*WHAT YOU ARE ASKED TO DO*. A word-for-word transcription of the data below is required.

Collected data:
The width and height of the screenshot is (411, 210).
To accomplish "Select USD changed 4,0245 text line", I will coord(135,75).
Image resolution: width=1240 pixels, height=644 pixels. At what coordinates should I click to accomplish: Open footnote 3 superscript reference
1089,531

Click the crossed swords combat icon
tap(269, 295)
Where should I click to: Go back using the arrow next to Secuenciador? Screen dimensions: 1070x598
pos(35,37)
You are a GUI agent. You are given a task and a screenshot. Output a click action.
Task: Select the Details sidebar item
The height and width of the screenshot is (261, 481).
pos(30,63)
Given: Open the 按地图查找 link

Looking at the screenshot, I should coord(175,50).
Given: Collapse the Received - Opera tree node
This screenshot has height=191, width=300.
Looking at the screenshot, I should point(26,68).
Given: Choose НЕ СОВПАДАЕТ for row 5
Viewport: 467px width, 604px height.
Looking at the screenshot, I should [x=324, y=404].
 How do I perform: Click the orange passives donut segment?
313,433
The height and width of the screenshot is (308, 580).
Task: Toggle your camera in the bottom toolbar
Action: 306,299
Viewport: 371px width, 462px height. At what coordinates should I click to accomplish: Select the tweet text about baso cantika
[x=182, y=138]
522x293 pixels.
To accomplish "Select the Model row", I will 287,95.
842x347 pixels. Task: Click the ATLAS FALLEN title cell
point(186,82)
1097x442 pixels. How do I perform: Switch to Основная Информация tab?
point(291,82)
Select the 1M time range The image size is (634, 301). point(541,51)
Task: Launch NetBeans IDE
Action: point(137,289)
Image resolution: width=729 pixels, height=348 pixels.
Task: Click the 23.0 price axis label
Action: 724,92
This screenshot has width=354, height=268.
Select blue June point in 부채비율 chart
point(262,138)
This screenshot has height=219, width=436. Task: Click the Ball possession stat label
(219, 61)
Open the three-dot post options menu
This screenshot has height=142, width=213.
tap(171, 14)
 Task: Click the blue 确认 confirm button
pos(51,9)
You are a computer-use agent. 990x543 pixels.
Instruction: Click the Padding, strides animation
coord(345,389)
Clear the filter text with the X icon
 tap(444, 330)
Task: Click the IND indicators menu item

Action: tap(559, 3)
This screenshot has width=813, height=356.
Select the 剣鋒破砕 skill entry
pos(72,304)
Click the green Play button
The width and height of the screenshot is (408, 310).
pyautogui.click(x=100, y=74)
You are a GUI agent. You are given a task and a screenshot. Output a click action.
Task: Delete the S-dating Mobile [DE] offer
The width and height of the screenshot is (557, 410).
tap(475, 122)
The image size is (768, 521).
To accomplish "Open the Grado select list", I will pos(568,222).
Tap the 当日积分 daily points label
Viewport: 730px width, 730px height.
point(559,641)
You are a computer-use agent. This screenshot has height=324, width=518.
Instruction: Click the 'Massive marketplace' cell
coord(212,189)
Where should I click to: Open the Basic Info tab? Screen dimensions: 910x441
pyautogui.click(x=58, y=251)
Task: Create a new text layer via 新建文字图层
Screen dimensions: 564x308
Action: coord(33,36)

*EXERCISE OUTPUT*.
The width and height of the screenshot is (411, 210).
To accomplish "Select USD changed 4,0245 text line", I will coord(135,75).
Image resolution: width=1240 pixels, height=644 pixels. At what coordinates should I click to accomplish: Open footnote 3 superscript reference
1089,531

Click the crossed swords combat icon
tap(269, 295)
Where should I click to: Go back using the arrow next to Secuenciador? Screen dimensions: 1070x598
pos(35,37)
You are a GUI agent. You are given a task and a screenshot. Output a click action.
Task: Select the Details sidebar item
The height and width of the screenshot is (261, 481).
pos(30,63)
Given: Open the 按地图查找 link

Looking at the screenshot, I should coord(175,50).
Given: Collapse the Received - Opera tree node
This screenshot has height=191, width=300.
Looking at the screenshot, I should point(26,68).
Given: Choose НЕ СОВПАДАЕТ for row 5
Viewport: 467px width, 604px height.
Looking at the screenshot, I should [x=324, y=404].
 How do I perform: Click the orange passives donut segment?
313,433
The height and width of the screenshot is (308, 580).
Task: Toggle your camera in the bottom toolbar
Action: 306,299
Viewport: 371px width, 462px height. At what coordinates should I click to accomplish: Select the tweet text about baso cantika
[x=182, y=138]
522x293 pixels.
To accomplish "Select the Model row", I will 287,95.
842x347 pixels. Task: Click the ATLAS FALLEN title cell
point(186,82)
1097x442 pixels. How do I perform: Switch to Основная Информация tab?
point(291,82)
Select the 1M time range The image size is (634, 301). point(541,51)
Task: Launch NetBeans IDE
Action: point(137,289)
Image resolution: width=729 pixels, height=348 pixels.
Task: Click the 23.0 price axis label
Action: 724,92
This screenshot has width=354, height=268.
Select blue June point in 부채비율 chart
point(262,138)
This screenshot has height=219, width=436. Task: Click the Ball possession stat label
(219, 61)
Open the three-dot post options menu
This screenshot has height=142, width=213.
tap(171, 14)
 Task: Click the blue 确认 confirm button
pos(51,9)
You are a computer-use agent. 990x543 pixels.
Instruction: Click the Padding, strides animation
coord(345,389)
Clear the filter text with the X icon
 tap(444, 330)
Task: Click the IND indicators menu item

Action: tap(559, 3)
This screenshot has width=813, height=356.
Select the 剣鋒破砕 skill entry
pos(72,304)
Click the green Play button
The width and height of the screenshot is (408, 310).
pyautogui.click(x=100, y=74)
You are a GUI agent. You are given a task and a screenshot. Output a click action.
Task: Delete the S-dating Mobile [DE] offer
The width and height of the screenshot is (557, 410).
tap(475, 122)
The image size is (768, 521).
To accomplish "Open the Grado select list", I will pos(568,222).
Tap the 当日积分 daily points label
Viewport: 730px width, 730px height.
point(559,641)
You are a computer-use agent. This screenshot has height=324, width=518.
Instruction: Click the 'Massive marketplace' cell
coord(212,189)
Where should I click to: Open the Basic Info tab? Screen dimensions: 910x441
pyautogui.click(x=58, y=251)
Task: Create a new text layer via 新建文字图层
Screen dimensions: 564x308
Action: coord(33,36)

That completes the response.